Israel squinted into the blackness but could see nothing. The murky deep of an inner space, cold and uninviting, in which he searched was like the sanctum of some doom lord yet to rise and ride and christen the land with a ceremony of blood; sanguine like a winter rose upon the nothing of empty space where life once was.
"Where you at?"
"You don't want to eat it cause its her right?"
"Who?" Jim peered from the vast voidal abyss like a shimmering arrow.
"That little girl. The one from before. From yesterday or so."
"She was perty is all."
"I mean before she was dead"
"Ain't like we kilt her"
Jim strode to the window once more. The storm outside had ceased for the time being.

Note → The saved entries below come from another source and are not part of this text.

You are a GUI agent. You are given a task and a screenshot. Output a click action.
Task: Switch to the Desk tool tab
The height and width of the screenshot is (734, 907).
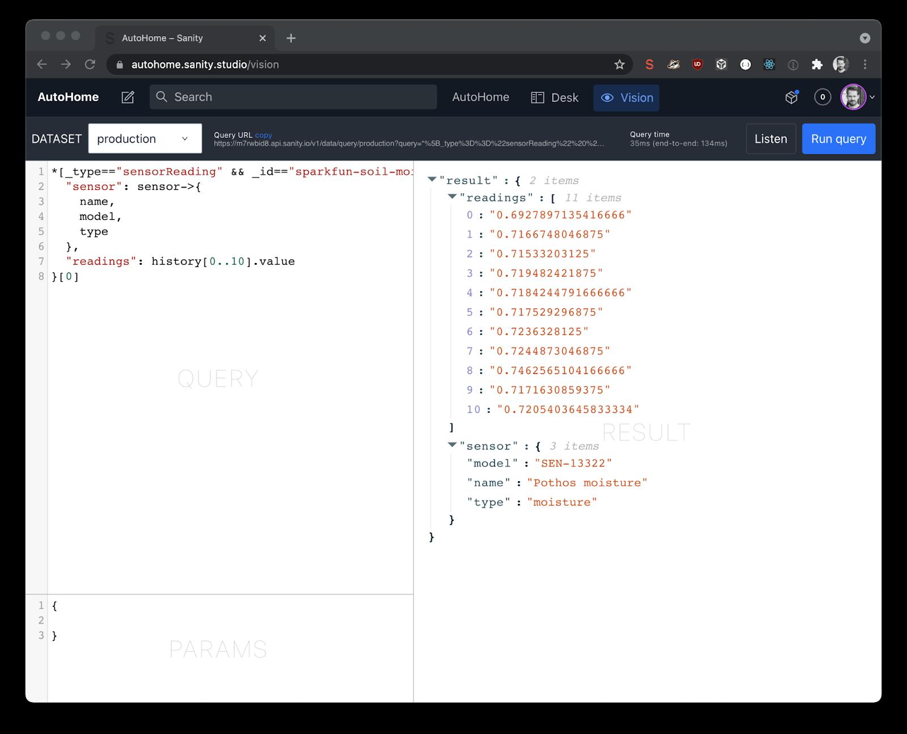[x=554, y=97]
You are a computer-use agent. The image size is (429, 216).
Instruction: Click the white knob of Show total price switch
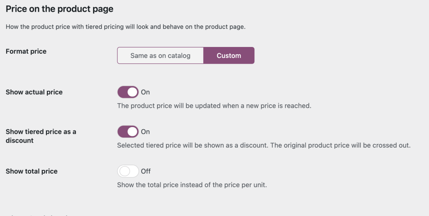click(x=124, y=171)
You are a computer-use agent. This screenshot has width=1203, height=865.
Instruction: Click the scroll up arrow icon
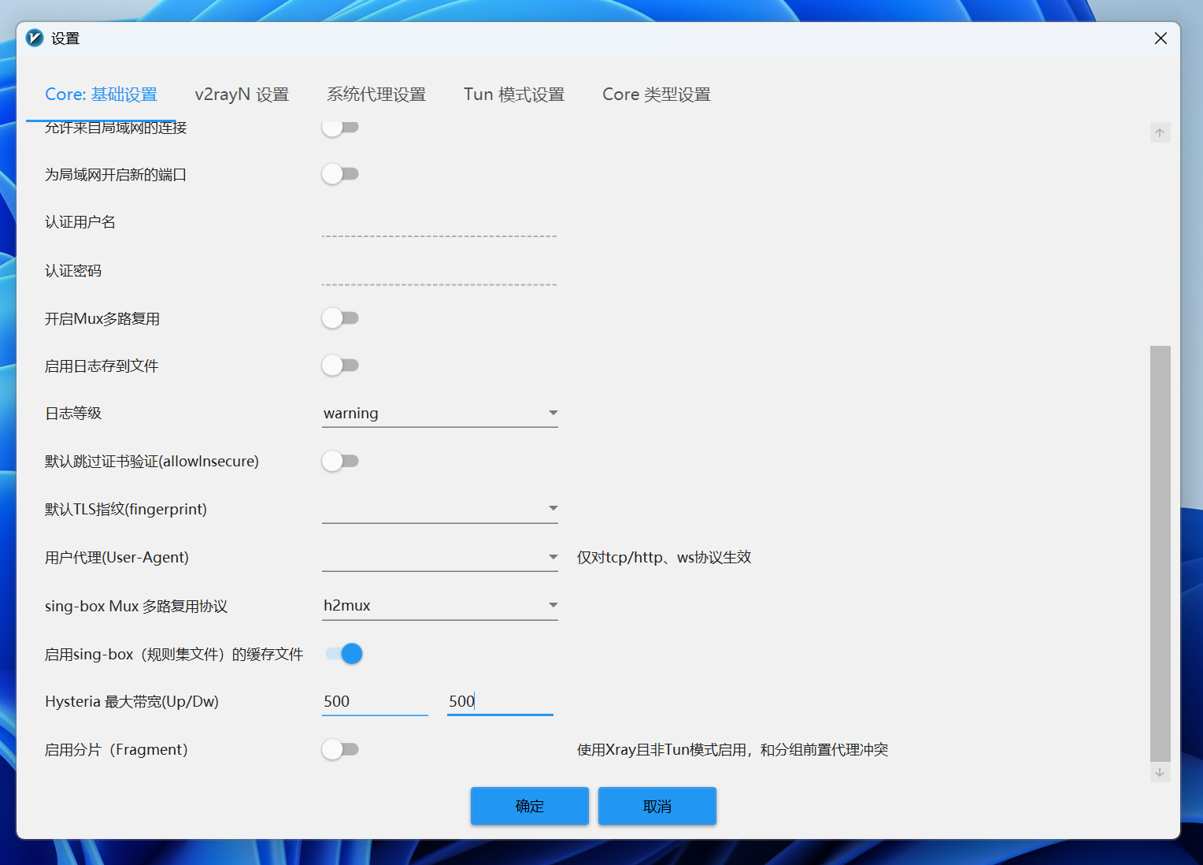[x=1160, y=132]
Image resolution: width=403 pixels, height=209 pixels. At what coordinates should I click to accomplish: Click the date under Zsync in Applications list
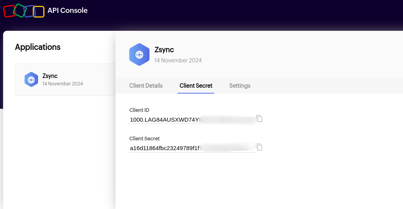[62, 84]
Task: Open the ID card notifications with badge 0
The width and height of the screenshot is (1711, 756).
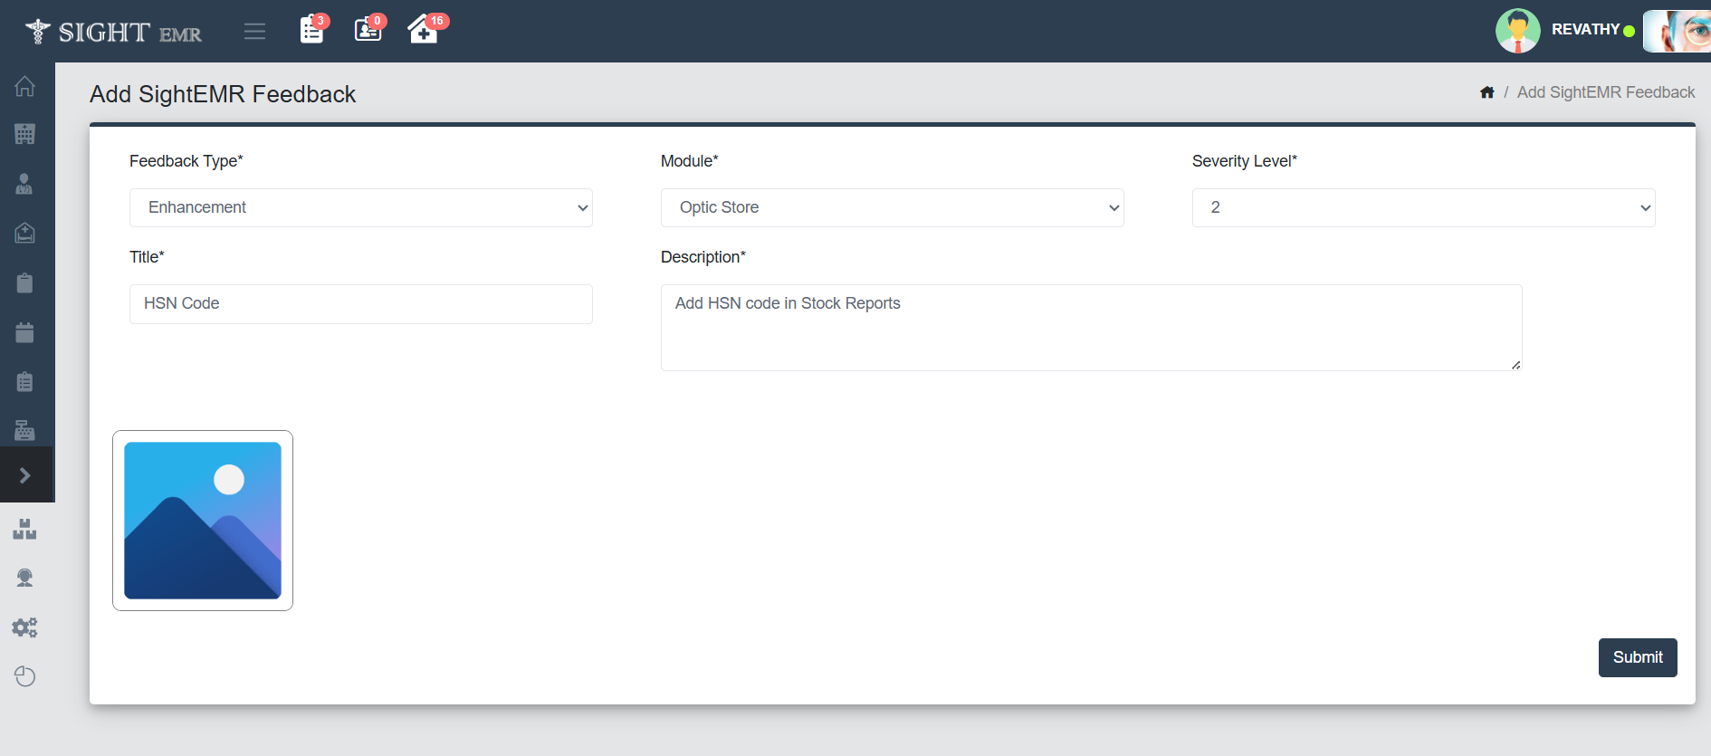Action: tap(368, 30)
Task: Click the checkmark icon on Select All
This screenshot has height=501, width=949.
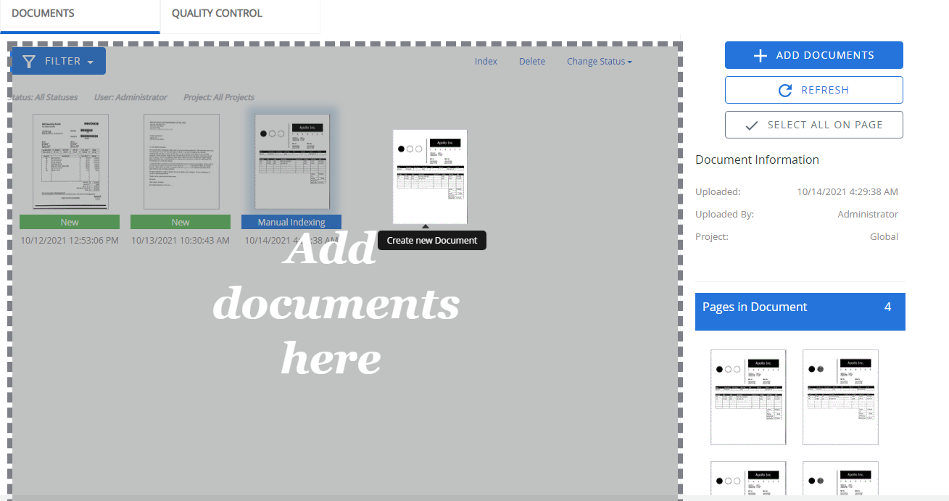Action: pyautogui.click(x=752, y=125)

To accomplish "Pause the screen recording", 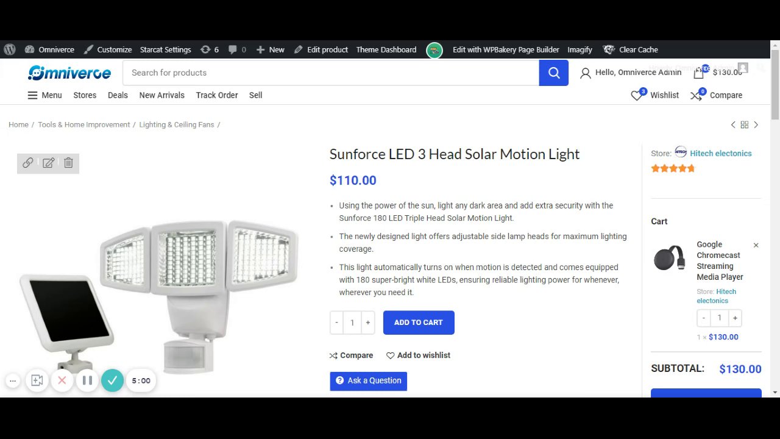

"It ain't us that kilt her. She was kilt in there, by them. Ain't a thing that could be done about it. What they discard us our gain. And we got to survive any means we can"
"I knowd that but still"
"She didn't deserve none of that."
"None of what? She signed the same bargain we all did."
"What bargain, I didn't sign me no bargain"
"Yes you did brother, the eternal bargain. We all live to die, that's the price of this life."
"Ain't no bargain if you ask me"
"No one is." Jim went back to his spot and lie and was quickly asunder. Israel watched as his pale frame disapperated before the falling light of the now dead fire. A crow was calling in the cool summer air, its comrades not far off, returning the shrill tirade with cries and hollers of their own. He inhaled deep the sundering gloom.
"No I guess they ain't."
Israel woke in the morning, proper dewy and shunning in the early rays of sun. The tempest had gave way to an azure and lush grown field of wet grass; sanguine colored in the hazy lights like dipped in the warm, fresh blood of a dying man. Waking through the hutch and across the tiny porch, he entered the world much as he came, and in awe of its vast splendor he waited and watched the rising sun crest over the lonely mountains to the east in an array of impossible red orange light. This is the works of god. It so it must be.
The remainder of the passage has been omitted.